Breaking News

Man found dead at Duluth apartment complex April 19, 2014

0

Samford-bound Northcutt leaves Lions in good shape

Photo: David McGregor  Peachtree Ridge's Jessica Northcutt is the Daily Post girl's tennis player of the year.

Photo: David McGregor Peachtree Ridge's Jessica Northcutt is the Daily Post girl's tennis player of the year.

When Jessica Northcutt first reflects on her final year of high school tennis a bit of melancholy sets in.

Sure, the Lions won their third straight Region 7-AAAAA state title and ended the year 19-3, while earning a state No. 1 ranking along the way. But one of those three losses came in a close showdown with Roswell in the state championship match and Northcutt fell short in her No. 1 singles match to former homeschool friend Laura Patterson.

"We really wanted to win state this year," Northcutt said. "We've always wanted to win state, the past two years, but this year would have been even better.

"For me, it would have been nice to get the state ring my senior year. She just played better than I did."

But one match doesn't define Northcutt's or the Lions's season. The trip to the state championship is the furthest any Peachtree Ridge girls tennis team ever made it and that was after losing Mary Jeremiah, now at Oklahoma State, to graduation. Plus, defending the 7-AAAAA title in unbeaten fashion.

"That is nice to say," Northcutt said.

And after all her successes in high school and her future career at Samford, the idea of Northcutt not playing tennis at all seems strange. But it wasn't until middle school when Northcutt traded in a saddle for a racket.

Northcutt played tennis, swam and rode horses growing up and at around age 7 dropped all but the riding.

"I like it the best," Northcutt said.

But Northcutt made a pragmatic choice in middle school to turn her full attention to tennis.

"I decided to go to tennis because that would be way easier to do in college than getting a scholarship in equestrian would have been," she said.

Northcutt dropped out of traditional schooling in seventh and eighth grade so she could fill her schedule traveling to tennis tournaments.

"I feel like if I hadn't focused on it so much, I wouldn't (have been so successful)," Northcutt said. "I was missing way too much school."

Now she's focused on balancing school and tennis as she moves on to Samford.

Northcutt spent the early part of this week at Samford, sitting through college orientation and registering for classes. She picked the Alabama school over Elon to continue playing tennis for the team and the school's Christian philosophy.

"I know it's hard for college students to stay connected through church and that's important to me," she said. "The coach and the girls on the team had a big factor."

It was her four years playing high school tennis that taught Northcutt the importance and the enjoyment of a team even int the hyper-individual world of tennis.

"It's much more nerve-racking when you are on a team, it makes you more nervous," Northcutt said. "When you lose in junior tennis, you are only disappointed in yourself. When you lose in high school tennis you put so much pressure on yourself.

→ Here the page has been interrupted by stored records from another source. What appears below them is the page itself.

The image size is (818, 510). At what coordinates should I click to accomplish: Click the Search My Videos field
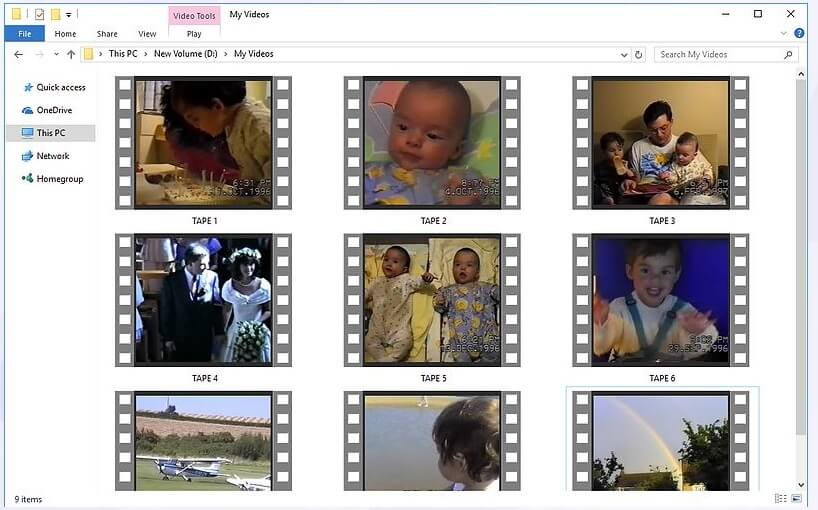point(718,55)
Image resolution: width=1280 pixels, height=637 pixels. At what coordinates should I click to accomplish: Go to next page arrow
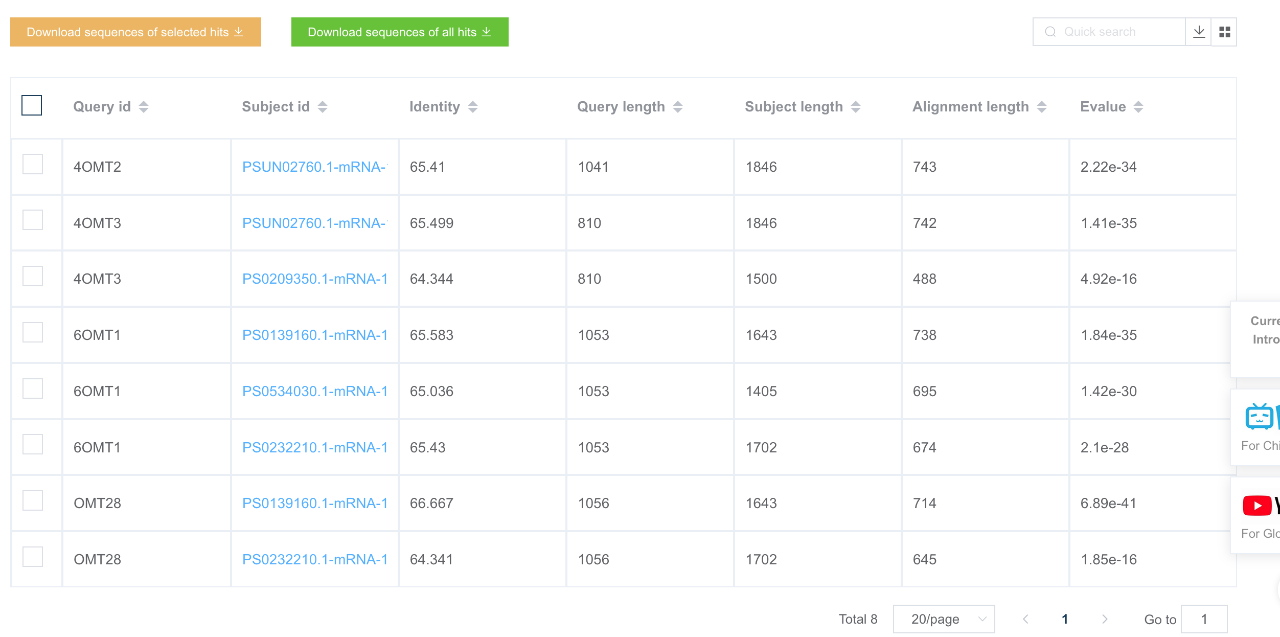[x=1104, y=619]
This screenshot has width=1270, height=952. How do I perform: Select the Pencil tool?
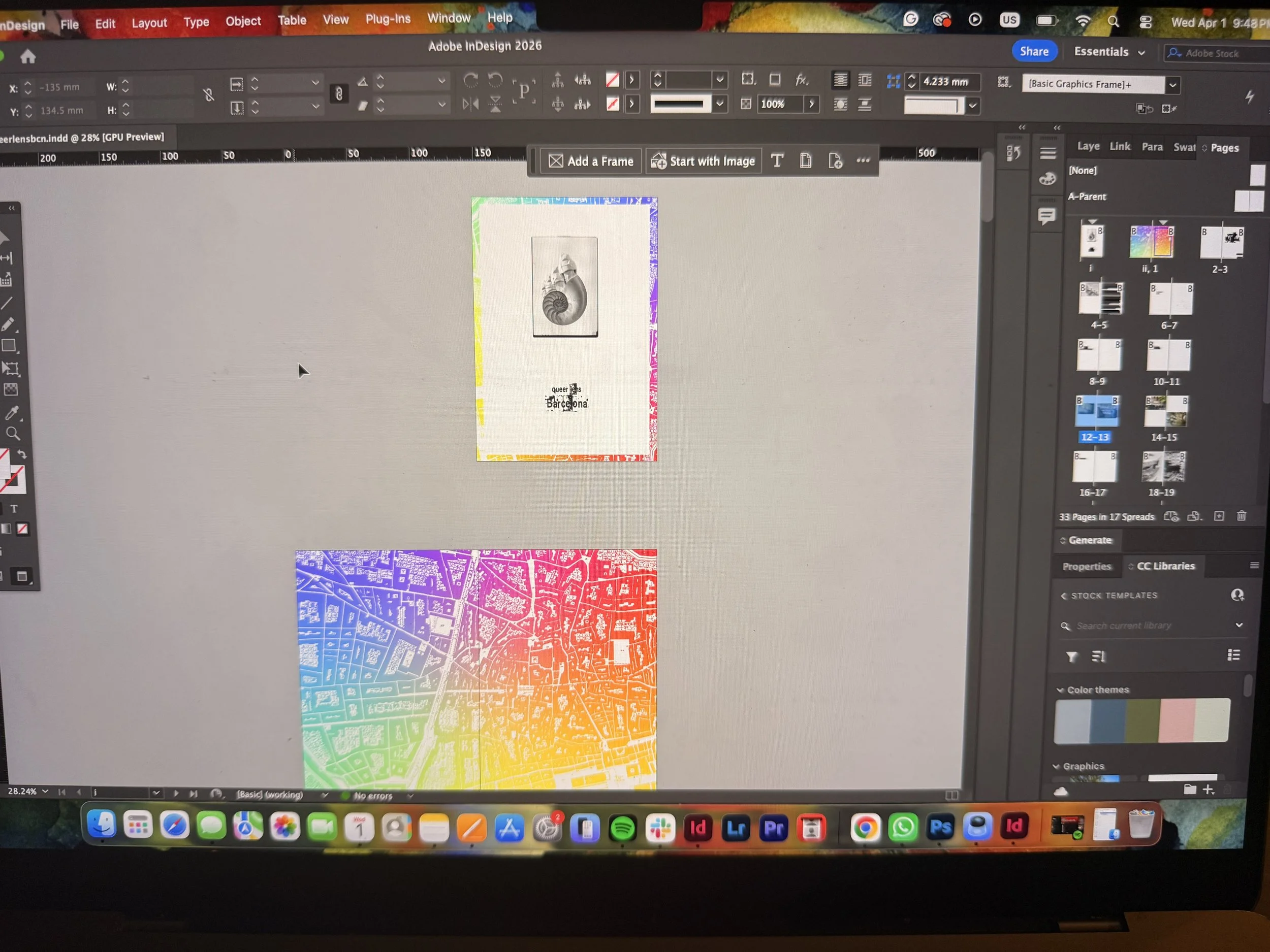(x=8, y=324)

"I think it's more fun, definitely. Team tennis is much more fun."

Northcutt remembers watching and cheering during the last match of the state meet as her teammate Abby Owens lost a third-set thriller. The results weren't what any Peachtree Ridge player wanted, but the memory and pressure of team tennis sticks with Northcutt.

"I felt bad for (Owens) more than I felt bad for myself," Northcutt said. "She just got the bad luck and had to be the last one on the court. Bad timing, I guess."

But Northcutt is certain the success she helped establish at Peachtree Ridge will continue with players like Owens returning. And for Northcutt, it's off to another challenge.

"I am really excited," she said of college tennis. "Hopefully, it's team again, so hopefully I'll like it a lot."